Trend Surface Analysis is a global polynomial interpolation method that fits a smooth surface defined by a mathematical function (a polynomial) to the input sample points. It changes gradually and captures coarse-scale patterns in the data.

This technique is mostly used to produce a smooth surface that represents a gradual tends in the surface over the area of interest—where the lower the root mean square (RMS) error, the more closely the interpolated surface represents the input points. It is a simple way for describing large variations and its function is to find general tendencies of the sample data, rather than to model a surface precisely.

Trend interpolation creates a gradually varying surface using low-order polynomials that describe a physical process—for example, pollution and wind direction. However, the more complex the polynomial, the more difficult it is to ascribe physical meaning to it. Furthermore, the calculated surfaces are highly susceptible to outliers (extremely high and low values), especially at the edges.

There are two basic types of Trend interpolation: Linear and Logistic.

#### 1.1 Linear trend (1-D)

The LINEAR trend surface interpolator creates a floating-point raster. It uses a polynomial regression to fit a least-squares surface to the input points.

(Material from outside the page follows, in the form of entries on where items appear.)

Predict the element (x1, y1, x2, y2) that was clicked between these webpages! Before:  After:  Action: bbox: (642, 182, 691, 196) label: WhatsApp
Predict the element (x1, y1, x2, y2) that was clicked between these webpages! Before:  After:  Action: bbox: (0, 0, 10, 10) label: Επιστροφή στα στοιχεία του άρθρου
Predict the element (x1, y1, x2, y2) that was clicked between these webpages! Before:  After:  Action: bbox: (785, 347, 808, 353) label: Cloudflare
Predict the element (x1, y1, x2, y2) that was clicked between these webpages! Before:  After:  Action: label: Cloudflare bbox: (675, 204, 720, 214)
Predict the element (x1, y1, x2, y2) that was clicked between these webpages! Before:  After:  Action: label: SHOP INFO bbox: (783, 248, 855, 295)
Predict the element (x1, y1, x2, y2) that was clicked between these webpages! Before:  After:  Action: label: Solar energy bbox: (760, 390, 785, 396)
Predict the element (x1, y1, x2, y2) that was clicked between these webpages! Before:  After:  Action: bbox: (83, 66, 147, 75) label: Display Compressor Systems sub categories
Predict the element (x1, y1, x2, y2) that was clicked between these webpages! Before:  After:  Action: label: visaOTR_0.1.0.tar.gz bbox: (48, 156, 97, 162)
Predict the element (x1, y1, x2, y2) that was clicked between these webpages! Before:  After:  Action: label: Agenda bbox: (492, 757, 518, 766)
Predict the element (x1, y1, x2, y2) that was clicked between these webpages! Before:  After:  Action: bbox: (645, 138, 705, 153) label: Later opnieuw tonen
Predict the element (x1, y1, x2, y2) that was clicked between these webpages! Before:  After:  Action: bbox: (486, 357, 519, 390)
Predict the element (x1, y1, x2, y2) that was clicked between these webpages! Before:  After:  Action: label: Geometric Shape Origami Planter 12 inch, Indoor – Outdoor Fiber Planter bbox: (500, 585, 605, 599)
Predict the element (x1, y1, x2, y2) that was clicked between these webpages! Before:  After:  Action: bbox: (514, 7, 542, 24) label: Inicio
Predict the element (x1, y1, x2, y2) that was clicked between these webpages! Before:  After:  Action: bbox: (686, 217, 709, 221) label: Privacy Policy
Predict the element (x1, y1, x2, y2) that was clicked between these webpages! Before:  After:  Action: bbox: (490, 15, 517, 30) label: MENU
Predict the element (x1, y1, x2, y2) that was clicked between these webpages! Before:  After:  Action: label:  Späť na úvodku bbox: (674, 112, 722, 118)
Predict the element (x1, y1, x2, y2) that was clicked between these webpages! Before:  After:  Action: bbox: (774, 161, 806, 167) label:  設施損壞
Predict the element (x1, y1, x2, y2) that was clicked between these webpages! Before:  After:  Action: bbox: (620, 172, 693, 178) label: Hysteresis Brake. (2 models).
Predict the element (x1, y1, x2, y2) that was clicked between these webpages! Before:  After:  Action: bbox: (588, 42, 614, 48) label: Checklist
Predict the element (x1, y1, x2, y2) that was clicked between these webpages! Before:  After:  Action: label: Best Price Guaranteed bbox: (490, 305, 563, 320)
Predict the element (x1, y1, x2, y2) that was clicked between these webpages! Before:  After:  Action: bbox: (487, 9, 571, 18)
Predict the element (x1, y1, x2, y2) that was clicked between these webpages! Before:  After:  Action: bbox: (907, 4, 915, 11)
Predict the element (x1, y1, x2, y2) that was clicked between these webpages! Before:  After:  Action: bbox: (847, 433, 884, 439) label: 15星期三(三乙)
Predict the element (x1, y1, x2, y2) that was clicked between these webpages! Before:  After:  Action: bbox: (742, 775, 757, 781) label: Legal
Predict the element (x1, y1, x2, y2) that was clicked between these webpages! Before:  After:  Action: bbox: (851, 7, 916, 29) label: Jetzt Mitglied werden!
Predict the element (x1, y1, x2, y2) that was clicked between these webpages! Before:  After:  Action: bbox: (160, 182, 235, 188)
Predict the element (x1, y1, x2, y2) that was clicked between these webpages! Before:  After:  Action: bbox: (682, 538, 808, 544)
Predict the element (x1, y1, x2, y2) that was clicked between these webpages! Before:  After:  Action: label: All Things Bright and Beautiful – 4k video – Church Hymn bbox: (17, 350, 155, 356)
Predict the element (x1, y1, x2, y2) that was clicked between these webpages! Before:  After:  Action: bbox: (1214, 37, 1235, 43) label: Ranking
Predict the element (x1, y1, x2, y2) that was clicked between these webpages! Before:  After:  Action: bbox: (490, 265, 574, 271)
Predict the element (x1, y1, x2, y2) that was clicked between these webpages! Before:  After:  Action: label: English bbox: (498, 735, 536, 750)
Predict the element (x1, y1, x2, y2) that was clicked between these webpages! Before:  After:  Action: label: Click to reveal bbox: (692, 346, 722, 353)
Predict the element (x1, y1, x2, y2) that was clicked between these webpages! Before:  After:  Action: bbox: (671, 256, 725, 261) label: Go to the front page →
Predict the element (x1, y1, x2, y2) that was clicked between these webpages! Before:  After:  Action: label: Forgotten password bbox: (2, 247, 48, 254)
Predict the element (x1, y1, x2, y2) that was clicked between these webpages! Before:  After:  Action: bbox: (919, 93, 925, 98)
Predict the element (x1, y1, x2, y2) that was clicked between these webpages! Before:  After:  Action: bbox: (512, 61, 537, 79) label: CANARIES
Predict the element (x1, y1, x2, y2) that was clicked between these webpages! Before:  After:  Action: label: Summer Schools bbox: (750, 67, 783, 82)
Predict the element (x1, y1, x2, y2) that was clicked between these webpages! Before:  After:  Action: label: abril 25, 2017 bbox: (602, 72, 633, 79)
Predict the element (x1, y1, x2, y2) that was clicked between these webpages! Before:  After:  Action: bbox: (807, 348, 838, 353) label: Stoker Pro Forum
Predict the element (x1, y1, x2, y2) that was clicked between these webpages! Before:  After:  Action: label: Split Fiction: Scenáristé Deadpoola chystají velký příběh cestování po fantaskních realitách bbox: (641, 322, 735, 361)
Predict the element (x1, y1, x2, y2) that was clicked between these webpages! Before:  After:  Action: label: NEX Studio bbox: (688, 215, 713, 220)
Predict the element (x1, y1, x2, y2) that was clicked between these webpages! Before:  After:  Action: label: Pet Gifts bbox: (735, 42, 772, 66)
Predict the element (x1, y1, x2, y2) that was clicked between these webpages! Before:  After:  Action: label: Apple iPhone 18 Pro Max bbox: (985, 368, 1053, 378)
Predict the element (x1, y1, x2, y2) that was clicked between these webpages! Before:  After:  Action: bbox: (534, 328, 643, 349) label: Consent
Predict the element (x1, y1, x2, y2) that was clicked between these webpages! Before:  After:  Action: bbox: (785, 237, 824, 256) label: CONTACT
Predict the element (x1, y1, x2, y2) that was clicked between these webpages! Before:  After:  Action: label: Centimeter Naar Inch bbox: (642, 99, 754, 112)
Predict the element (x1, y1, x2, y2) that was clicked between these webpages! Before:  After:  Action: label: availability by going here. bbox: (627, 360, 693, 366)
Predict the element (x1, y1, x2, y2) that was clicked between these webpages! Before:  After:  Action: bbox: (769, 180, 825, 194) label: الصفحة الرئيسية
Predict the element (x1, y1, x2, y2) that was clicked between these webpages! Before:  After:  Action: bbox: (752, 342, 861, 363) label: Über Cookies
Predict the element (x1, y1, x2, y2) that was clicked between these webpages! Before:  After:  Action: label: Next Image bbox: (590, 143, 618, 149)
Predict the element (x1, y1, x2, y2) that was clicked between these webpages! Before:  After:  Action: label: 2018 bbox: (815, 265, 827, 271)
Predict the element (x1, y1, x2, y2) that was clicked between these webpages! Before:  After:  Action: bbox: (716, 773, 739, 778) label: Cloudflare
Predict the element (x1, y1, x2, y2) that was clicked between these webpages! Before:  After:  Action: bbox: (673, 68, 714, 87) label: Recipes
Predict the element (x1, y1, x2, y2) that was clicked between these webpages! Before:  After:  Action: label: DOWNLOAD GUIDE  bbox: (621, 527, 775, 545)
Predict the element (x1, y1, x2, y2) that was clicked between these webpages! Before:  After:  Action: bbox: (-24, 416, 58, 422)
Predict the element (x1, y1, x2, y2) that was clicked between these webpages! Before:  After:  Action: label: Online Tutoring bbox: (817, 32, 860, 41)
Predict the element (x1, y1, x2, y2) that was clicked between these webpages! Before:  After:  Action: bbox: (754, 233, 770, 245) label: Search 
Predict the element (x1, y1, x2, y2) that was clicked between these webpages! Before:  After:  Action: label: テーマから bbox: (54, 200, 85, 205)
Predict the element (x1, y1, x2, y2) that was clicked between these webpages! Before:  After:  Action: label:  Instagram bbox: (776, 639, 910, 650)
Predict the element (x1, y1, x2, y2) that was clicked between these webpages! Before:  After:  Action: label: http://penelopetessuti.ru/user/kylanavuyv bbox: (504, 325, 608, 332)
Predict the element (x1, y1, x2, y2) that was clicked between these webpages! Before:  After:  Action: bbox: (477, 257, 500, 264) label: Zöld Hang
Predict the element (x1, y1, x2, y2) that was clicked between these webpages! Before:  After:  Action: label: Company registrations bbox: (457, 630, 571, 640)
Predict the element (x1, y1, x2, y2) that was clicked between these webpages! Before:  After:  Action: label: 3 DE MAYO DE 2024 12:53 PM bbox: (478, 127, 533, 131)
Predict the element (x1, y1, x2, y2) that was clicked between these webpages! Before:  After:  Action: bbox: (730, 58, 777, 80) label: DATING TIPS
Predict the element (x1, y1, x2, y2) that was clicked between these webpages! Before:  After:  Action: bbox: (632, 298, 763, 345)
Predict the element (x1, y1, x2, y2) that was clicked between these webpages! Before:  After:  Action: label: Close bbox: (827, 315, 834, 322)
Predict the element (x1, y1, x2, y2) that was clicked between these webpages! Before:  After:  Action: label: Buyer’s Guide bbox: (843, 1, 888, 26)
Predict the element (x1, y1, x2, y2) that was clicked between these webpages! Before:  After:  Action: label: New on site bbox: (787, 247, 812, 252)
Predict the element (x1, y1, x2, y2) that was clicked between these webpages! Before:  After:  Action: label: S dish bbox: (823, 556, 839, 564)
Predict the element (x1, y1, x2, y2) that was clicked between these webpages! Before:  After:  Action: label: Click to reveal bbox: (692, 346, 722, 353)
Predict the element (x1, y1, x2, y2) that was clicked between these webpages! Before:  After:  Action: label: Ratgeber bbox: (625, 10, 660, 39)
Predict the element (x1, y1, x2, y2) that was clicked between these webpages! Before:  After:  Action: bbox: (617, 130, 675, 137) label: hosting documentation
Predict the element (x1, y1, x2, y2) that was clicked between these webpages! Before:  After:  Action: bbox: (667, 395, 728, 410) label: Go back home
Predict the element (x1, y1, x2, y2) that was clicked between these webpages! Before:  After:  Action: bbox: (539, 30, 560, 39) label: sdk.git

This method allows you to control the order of the polynomial used to fit the surface. To understand this method, consider a first-order polynomial. A first-order linear trend surface interpolation performs a least-squares fit of a plane to the set of input points.

In linear trend (1-D): *z *varies as a linear function of *x*

**Z **= **b**0 + **b**1**x **+ **e**

- where
- Z is the interpolated parameter.
- X and Y are the coordinates of the wells.
- b coefficient is estimated from the control points.
- e: error in prediction.

Trend surface interpolation creates smooth surfaces. The surface generated seldom passes through the original data points, since it performs a best fit for the entire surface. When a polynomial order higher than one is used, the interpolator may generate a raster whose minimum and maximum exceed the minimum and maximum of the input file of the input feature data.

#### 1.2 Logistic trend (2-D)

The LOGISTIC option for generating a trend surface is appropriate for prediction of the presence or absence of certain phenomena (in the form of probability) for a given set of locations (x,y) in space. The z-value is a categorized random variable with only two possible outcomes—for example, the existence of an endangered species or the lack of existence of that species. These two z-values can be coded as one and zero, respectively. This option creates a continuous probability grid with cell values between one and zero.

In logistic trend (2-D): *z *varies as a linear function of *x *and *y*

**Z **= **b0 **+ **b1x **+ **b2y **+ **e**

- where
- Z is the interpolated parameter.
- X and Y are the coordinates of the wells.
- b coefficient is estimated from the control points.
- e: error in prediction.

A maximum likelihood estimation is used to calculate the nonlinear probability surface model without first converting the model into linear form

The aim of this method is to develop a general kind of spatial distribution of an observable fact. The surface can be modeled using a linear or trend surface. Linear trends describe only the major direction and rate of change, while the trend surface provides progressively more complex descriptions of spatial patterns.